Maybe you’ve seen her on TV on Viceland’s Flophouse, at festivals like Outside Lands or Bridgetown, on the Oddball Comedy Tour, or at any reputable (or not-so-reputable) West Coast comedy venue. Perhaps you’ve heard her voice on NPR, or read a piece she wrote for the New York Times. But if not, there’s a pretty good chance that you’ll at least recognize her from her appearance in a string of commercials for Credit Karma. Yeah, that’s her, Caitlin Gill. Caitlin is a comedy Renaissance woman who’s not afraid to expose virtually every aspect of her life for the sake of laughter. You can catch her at the 5th annual Savage Henry Comedy Festival. But before she rolls into town, check out this recent conversation I had with Caitlin about embracing fear, failure, and the funniness of farts.
Isaac Kozell: You were recently in France. Was that trip business or pleasure?
Caitlin Gill: Little bit of both. I didn’t do any stand up there. I was in serious vacation mode. I was there to see friends I have made through comedy who have built an incredible home in glorious Provence. It was splendid.
IK: When I first met you you were a Bay Area comic. Is that where you got your start?
CG: It is. I was in the Bay Area for about 10 years. San Francisco is a super town for comedy. So many great comics, so many great shows. One of my favorite things about coming to LA is seeing so many of my Bay Area buddies down here killing it.
IK: When did you make the move to LA? What prompted the move?
CG: I moved two years ago. I got a great piece of advice about comedy in the Bay from the boss, Ali Wong: make a to-do list, do it, then GO. I took that to mean that the Bay is a great place to start and learn, but if you want to have a career, you have to go chase bigger opportunities elsewhere. I made a list, got the list done, then I left. I miss the Bay, but LA rules.

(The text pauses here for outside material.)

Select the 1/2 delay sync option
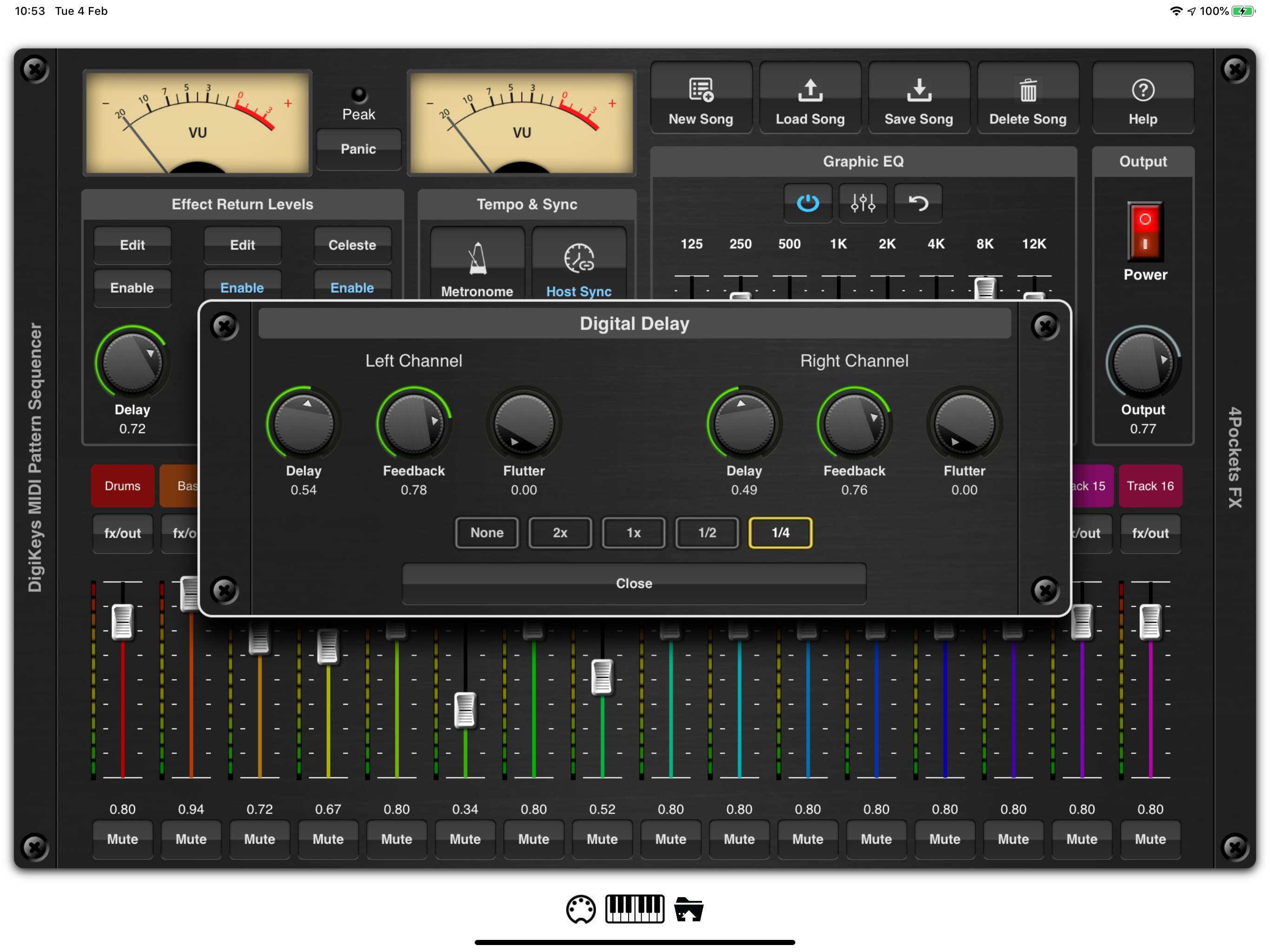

IK: You cohost Crabapples every Tuesday night at 10 at the Hollywood Improv Lab. Tell me about the show and how you started working with Bobcat Goldthwait.
CG: Crabapples is the best. It’s my favorite thing. Bobcat and I met 4 years ago at SF Sketchfest and have become tour buddies, co-hosts and roommates (my sweet lady and I live in his basement). He’s a wonderful guy and a terrific friend. There’s a chemistry we’ve found onstage that’s built on our friendship, which is inherently weird because he’s Bobcat Goldthwait and I’m the girl from a Credit Karma commercial. It’s proven to be a fun dynamic. The show has a real “living room” feel. It’s a bit of magic. Please do stop by if you find yourself in LA on a Tuesday night.
IK: You have some very cool pieces that gained national attention, like your New York Times op-ed on Caitlyn Jenner and your story “The Minivan” that aired on NPR. Have things like that been a boost to your comedy career? Have they helped you gain new fans?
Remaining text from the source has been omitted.